**BRIEF:**
Put the lines of the data below into a Markdown table with the columns No. and Line, starting with the line containing "Mute the video" and going on through the line containing "(x=124, y=287)". Number each row and leave out any blank lines.

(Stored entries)
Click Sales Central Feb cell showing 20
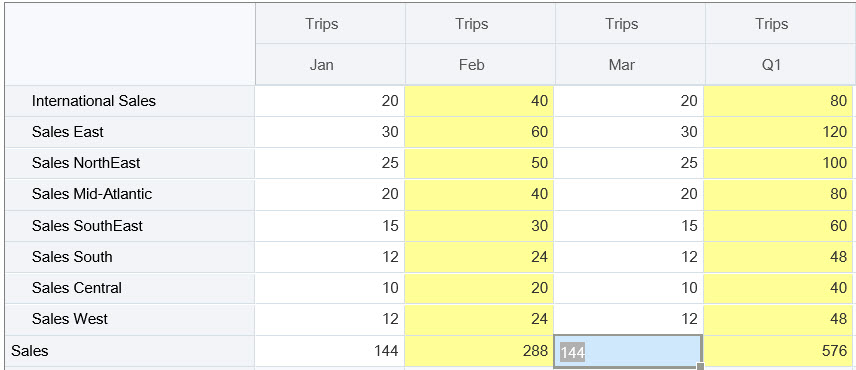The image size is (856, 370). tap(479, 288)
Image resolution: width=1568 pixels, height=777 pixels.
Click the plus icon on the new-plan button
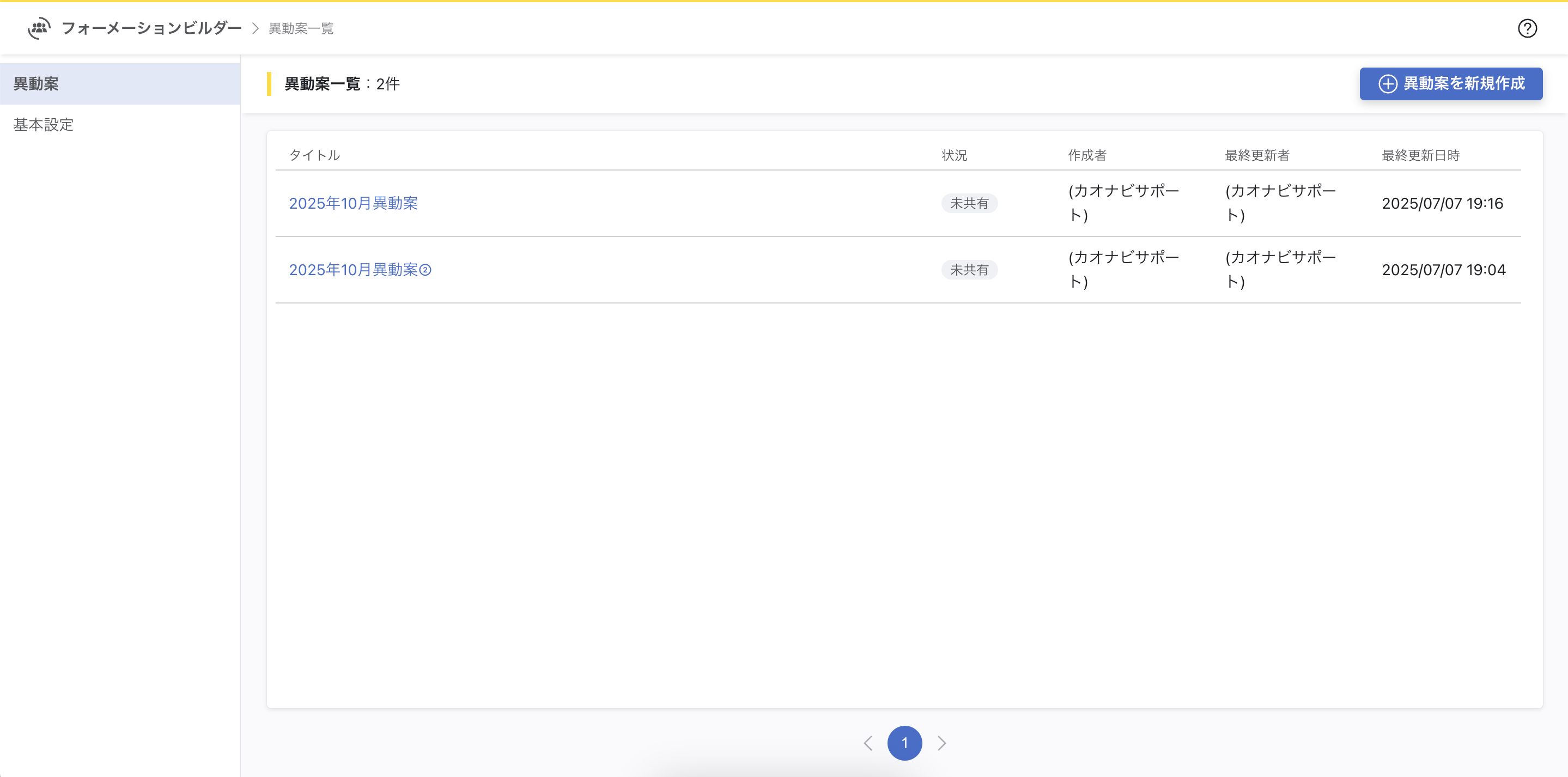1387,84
---
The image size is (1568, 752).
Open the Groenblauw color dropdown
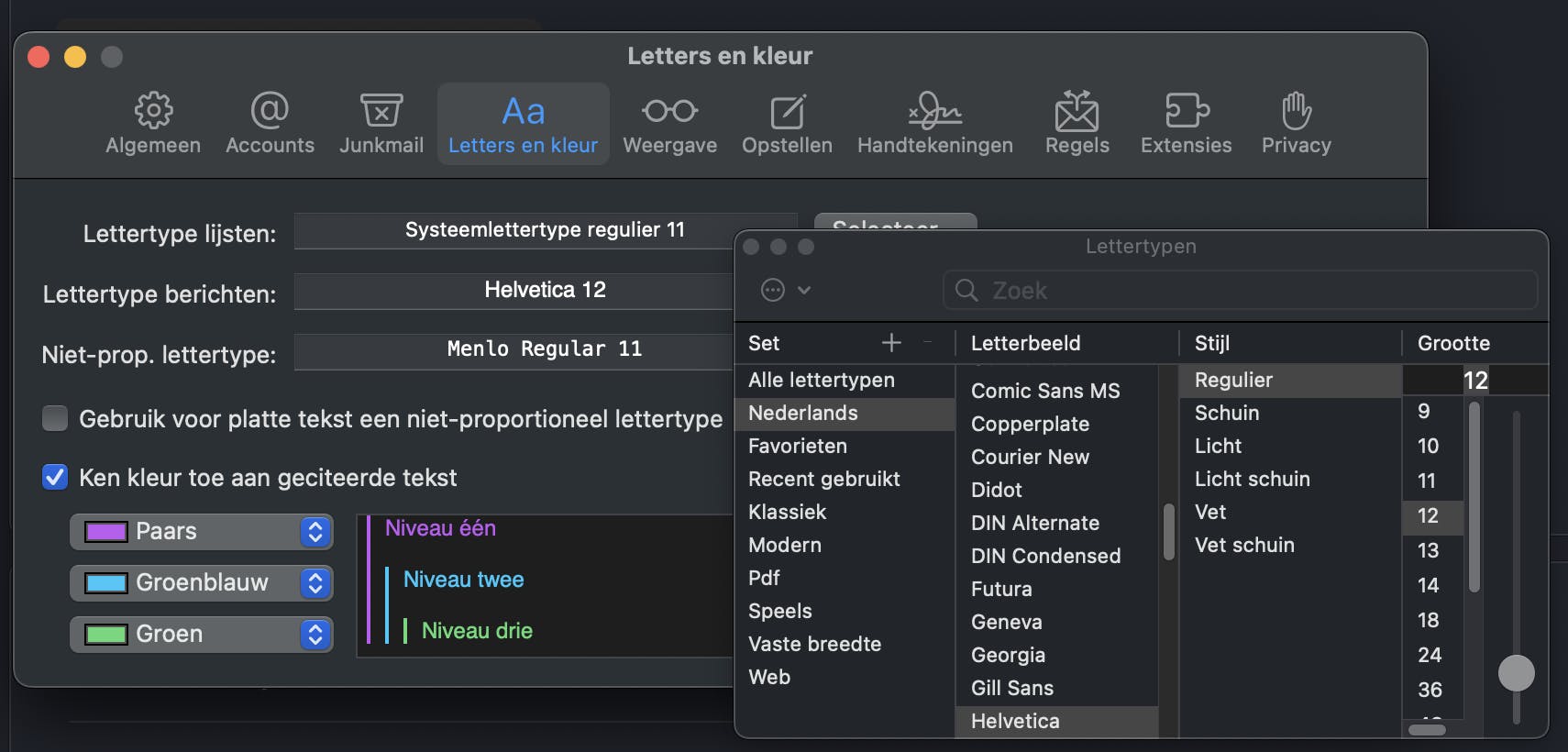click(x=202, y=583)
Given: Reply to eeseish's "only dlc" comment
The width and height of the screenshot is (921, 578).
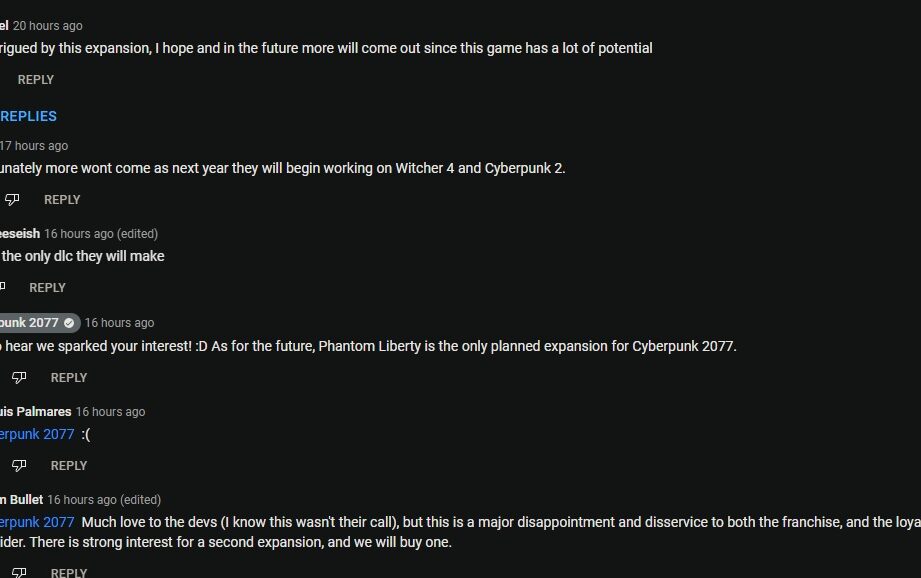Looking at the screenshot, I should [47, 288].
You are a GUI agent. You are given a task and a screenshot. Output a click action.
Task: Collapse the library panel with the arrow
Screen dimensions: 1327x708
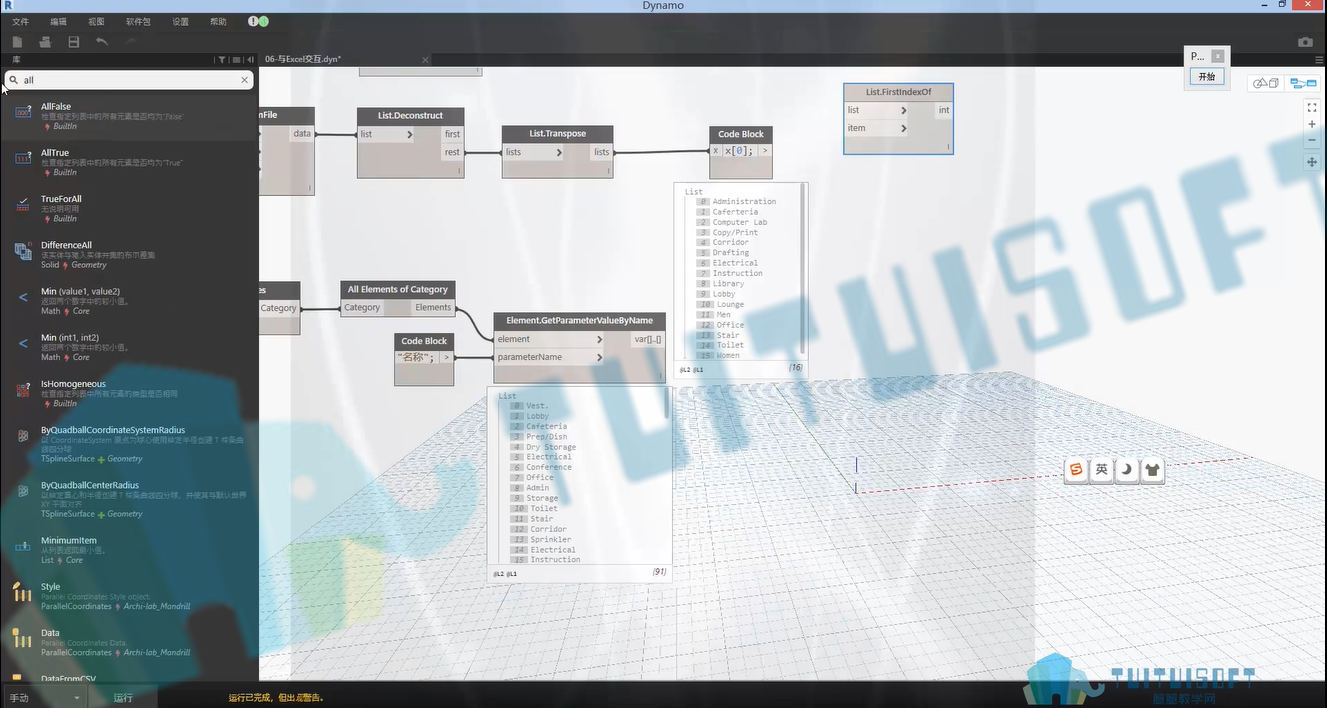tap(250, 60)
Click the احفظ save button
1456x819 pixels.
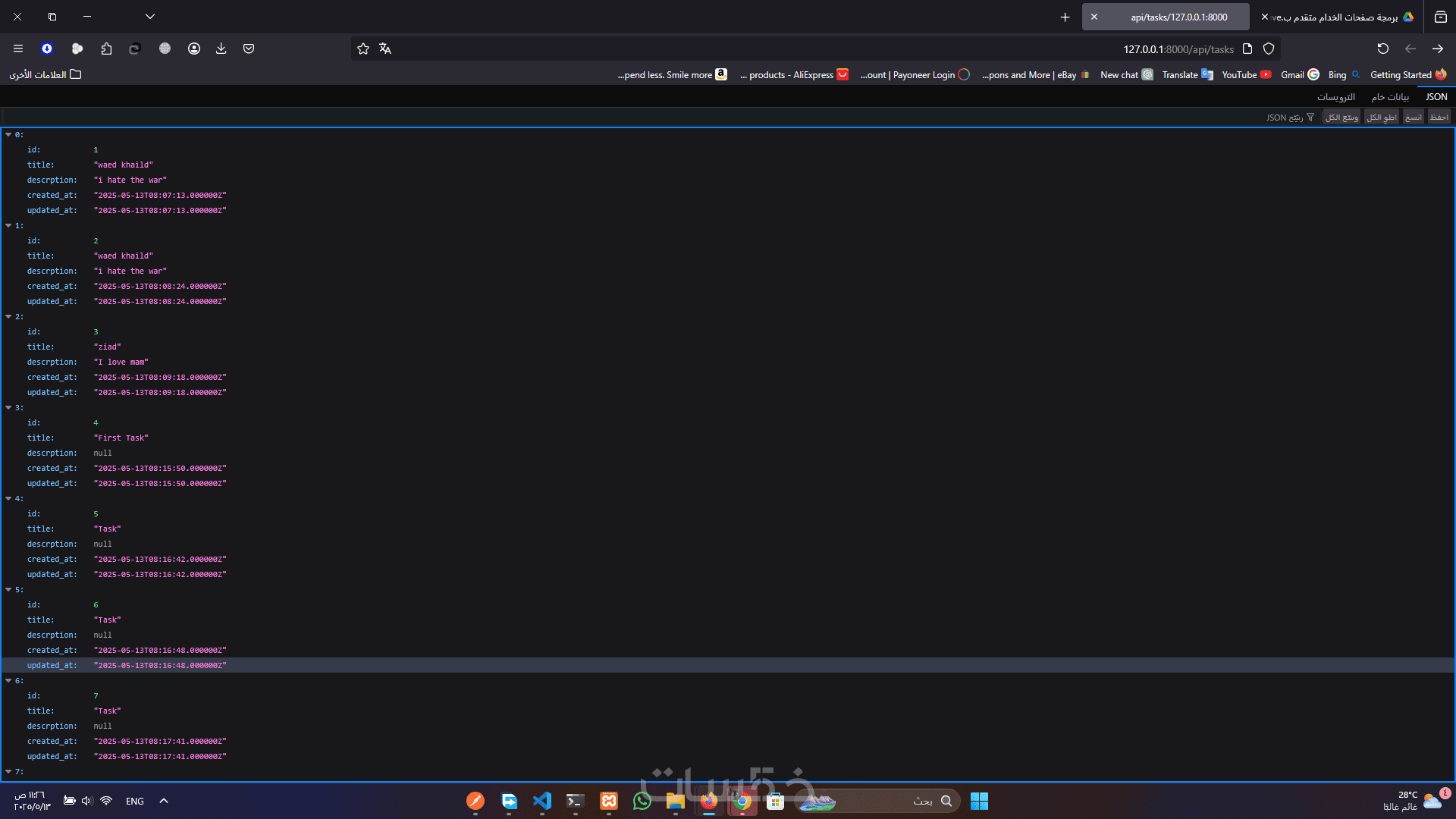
---
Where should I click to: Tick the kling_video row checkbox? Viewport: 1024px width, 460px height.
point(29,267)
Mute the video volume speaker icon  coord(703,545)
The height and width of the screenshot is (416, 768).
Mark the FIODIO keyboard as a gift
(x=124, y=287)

**TASK RESPONSE:**
| No. | Line |
|---|---|
| 1 | Mute the video volume speaker icon  coord(703,545) |
| 2 | The height and width of the screenshot is (416, 768). |
| 3 | Mark the FIODIO keyboard as a gift |
| 4 | (x=124, y=287) |